A few weeks went by, but after a particularly painful supper time in which the knock knock jokes went from meaningless to ridiculously obscure, I finally said, "Sam, they are not going to get it on their own. You're going to have to teach them. Tell them some jokes and just let them copy you." I went to run the bath. Forty minutes later I heard Sam saying, "OK, this is my last joke for the night."

The next day, Joah said to me, "Mom, do you know the joke about the butter?"

"No," I said.

"I can't tell you, you might spread it."

Lael and Joah fell back in their chairs laughing.

"Yes, that is definitely a joke," I said. "No arguing with that."

"And have you heard the one about the empty house?"

"No."

"I can't tell you, there's nothing in it."

They clapped their hands over their mouths in delight.

"And have you heard this one..."

I was just beginning to think that there was something familiar about all these jokes.

"A horse walks into a bar..."

Ah, that was it.

"And the bartender says..."

Thirty years of memories were clearing away.

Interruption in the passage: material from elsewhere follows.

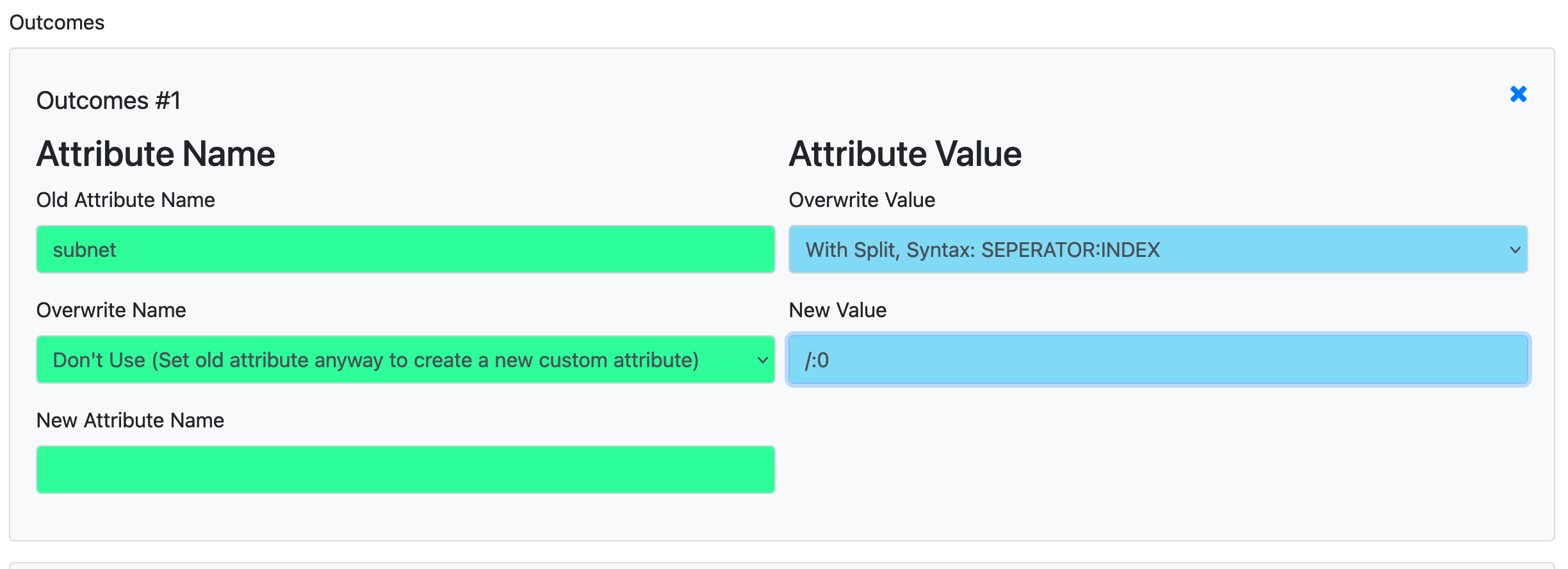
Task: Click the Overwrite Value label
Action: click(x=862, y=200)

"What's up with the long face?"

They were distinctly Grade 5.

"Do you get it?" they asked proudly, overjoyed at their newfound skill.

"I do."

"Is it a joke?"

"It is."

"Is it funny?"

I was stuck between a husband and a hard place: Should I run the risk of encouraging his sense of humor or crushing my kids'? I made sure Sam wasn't looking, and then quickly nodded my head.